» YOUR TASK:
Below, find the line containing "Given: Focus the Search Listings field"; from there to the final line, print every line exactly and skip the pictures.

(Records from a collection)
━━━━━━━━━━

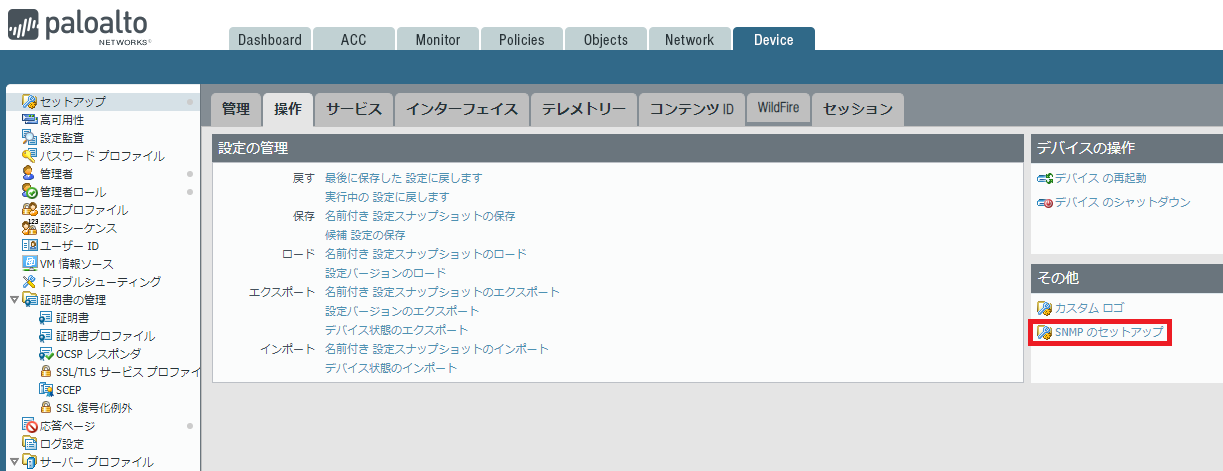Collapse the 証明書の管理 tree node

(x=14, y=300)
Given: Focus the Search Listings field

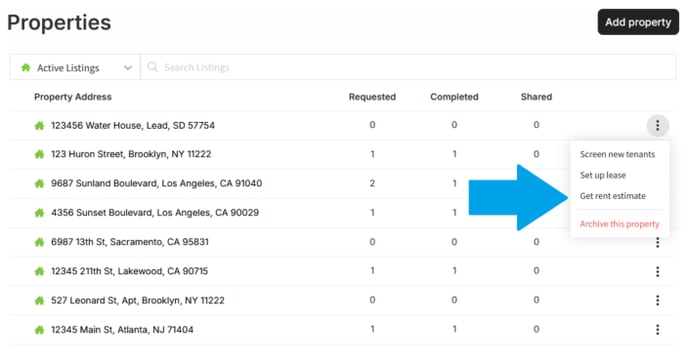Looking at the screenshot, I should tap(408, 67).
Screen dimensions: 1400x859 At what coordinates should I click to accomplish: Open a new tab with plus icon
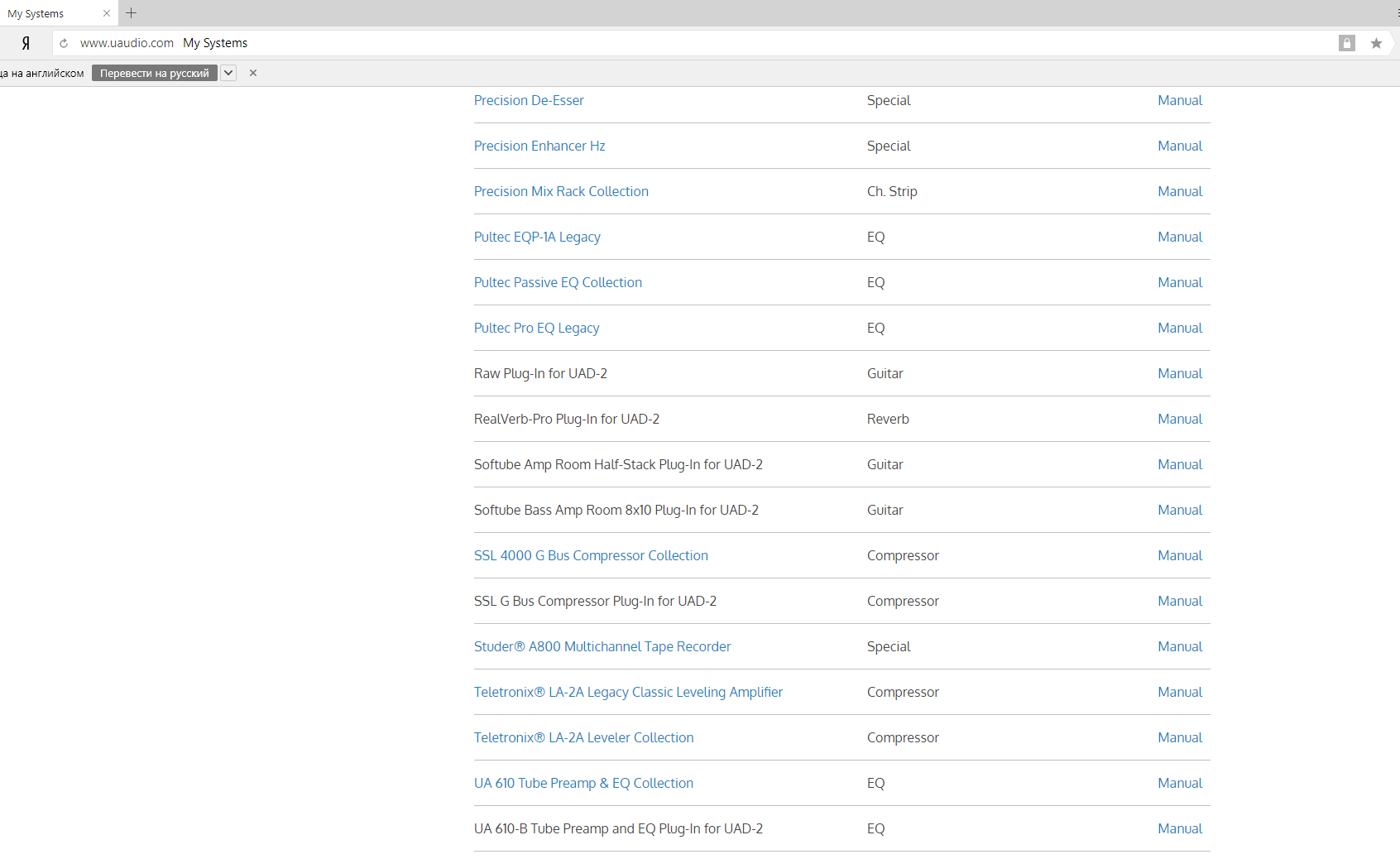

━━━━━━━━━━

» SOLUTION FOR THIS TASK:
Given: Focus the Search Listings field

Looking at the screenshot, I should tap(408, 67).
Screen dimensions: 1400x859 At what coordinates should I click to accomplish: Open a new tab with plus icon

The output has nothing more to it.